[Dataset items]
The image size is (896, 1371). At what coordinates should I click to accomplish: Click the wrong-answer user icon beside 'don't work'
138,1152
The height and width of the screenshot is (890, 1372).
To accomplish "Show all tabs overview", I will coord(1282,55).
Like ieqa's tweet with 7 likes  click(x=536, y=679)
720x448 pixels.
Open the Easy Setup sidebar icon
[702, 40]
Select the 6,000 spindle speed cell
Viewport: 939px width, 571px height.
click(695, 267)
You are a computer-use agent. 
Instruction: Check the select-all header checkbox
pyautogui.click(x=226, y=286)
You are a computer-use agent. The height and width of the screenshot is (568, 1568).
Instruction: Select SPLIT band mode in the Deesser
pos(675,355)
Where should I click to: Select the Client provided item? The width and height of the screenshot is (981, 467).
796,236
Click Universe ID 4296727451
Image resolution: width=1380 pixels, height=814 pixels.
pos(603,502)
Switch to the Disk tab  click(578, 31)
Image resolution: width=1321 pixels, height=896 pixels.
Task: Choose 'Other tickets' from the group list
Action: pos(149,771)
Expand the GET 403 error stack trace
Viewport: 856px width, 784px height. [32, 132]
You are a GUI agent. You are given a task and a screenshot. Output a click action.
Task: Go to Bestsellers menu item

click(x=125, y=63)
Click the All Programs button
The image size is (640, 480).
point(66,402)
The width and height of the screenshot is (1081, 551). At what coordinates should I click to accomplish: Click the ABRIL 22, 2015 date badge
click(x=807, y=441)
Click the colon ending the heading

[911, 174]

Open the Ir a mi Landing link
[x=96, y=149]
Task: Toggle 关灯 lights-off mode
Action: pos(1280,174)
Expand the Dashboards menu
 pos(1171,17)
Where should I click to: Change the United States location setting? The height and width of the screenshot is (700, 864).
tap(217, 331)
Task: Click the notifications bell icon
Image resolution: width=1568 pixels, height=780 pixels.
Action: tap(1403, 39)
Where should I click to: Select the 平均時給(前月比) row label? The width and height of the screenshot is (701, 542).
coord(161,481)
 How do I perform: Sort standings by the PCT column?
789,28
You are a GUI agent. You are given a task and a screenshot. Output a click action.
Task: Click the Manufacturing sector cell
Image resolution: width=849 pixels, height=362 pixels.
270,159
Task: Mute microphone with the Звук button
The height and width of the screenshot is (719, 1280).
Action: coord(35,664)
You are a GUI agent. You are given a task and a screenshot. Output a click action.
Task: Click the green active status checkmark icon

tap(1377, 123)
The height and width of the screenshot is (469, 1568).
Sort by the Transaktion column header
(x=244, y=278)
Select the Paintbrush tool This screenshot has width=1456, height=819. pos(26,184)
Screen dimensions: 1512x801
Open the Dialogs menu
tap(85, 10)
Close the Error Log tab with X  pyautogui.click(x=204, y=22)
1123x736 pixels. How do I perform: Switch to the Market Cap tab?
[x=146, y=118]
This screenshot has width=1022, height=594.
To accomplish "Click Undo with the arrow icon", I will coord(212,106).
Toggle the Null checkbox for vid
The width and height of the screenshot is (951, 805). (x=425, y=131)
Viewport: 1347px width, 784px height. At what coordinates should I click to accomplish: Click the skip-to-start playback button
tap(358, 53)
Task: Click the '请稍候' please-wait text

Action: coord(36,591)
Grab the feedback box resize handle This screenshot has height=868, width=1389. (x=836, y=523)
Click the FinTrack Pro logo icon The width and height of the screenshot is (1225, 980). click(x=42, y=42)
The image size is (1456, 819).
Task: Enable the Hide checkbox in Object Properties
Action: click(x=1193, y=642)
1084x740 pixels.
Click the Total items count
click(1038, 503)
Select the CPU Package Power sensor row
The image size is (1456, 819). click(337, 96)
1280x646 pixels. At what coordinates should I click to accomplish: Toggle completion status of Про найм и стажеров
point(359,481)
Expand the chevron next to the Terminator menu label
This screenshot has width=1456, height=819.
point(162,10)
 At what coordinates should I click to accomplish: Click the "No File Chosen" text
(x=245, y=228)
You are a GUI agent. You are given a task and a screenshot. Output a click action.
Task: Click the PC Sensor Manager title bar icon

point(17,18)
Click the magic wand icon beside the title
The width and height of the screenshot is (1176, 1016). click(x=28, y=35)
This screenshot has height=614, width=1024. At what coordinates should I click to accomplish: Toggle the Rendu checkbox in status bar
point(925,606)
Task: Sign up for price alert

• PROBLEM STATEMENT:
Copy everything from the line containing "1280x646 pixels. At" down to the end of the material, both ends included, keeping each line unchanged.

• RESULT OF THE TASK:
1280x646 pixels. At what coordinates should I click to accomplish: Toggle completion status of Про найм и стажеров
point(359,481)
Expand the chevron next to the Terminator menu label
This screenshot has width=1456, height=819.
point(162,10)
 At what coordinates should I click to accomplish: Click the "No File Chosen" text
(x=245, y=228)
You are a GUI agent. You are given a task and a screenshot. Output a click action.
Task: Click the PC Sensor Manager title bar icon

point(17,18)
Click the magic wand icon beside the title
The width and height of the screenshot is (1176, 1016). click(x=28, y=35)
This screenshot has height=614, width=1024. At what coordinates should I click to accomplish: Toggle the Rendu checkbox in status bar
point(925,606)
Task: Sign up for price alert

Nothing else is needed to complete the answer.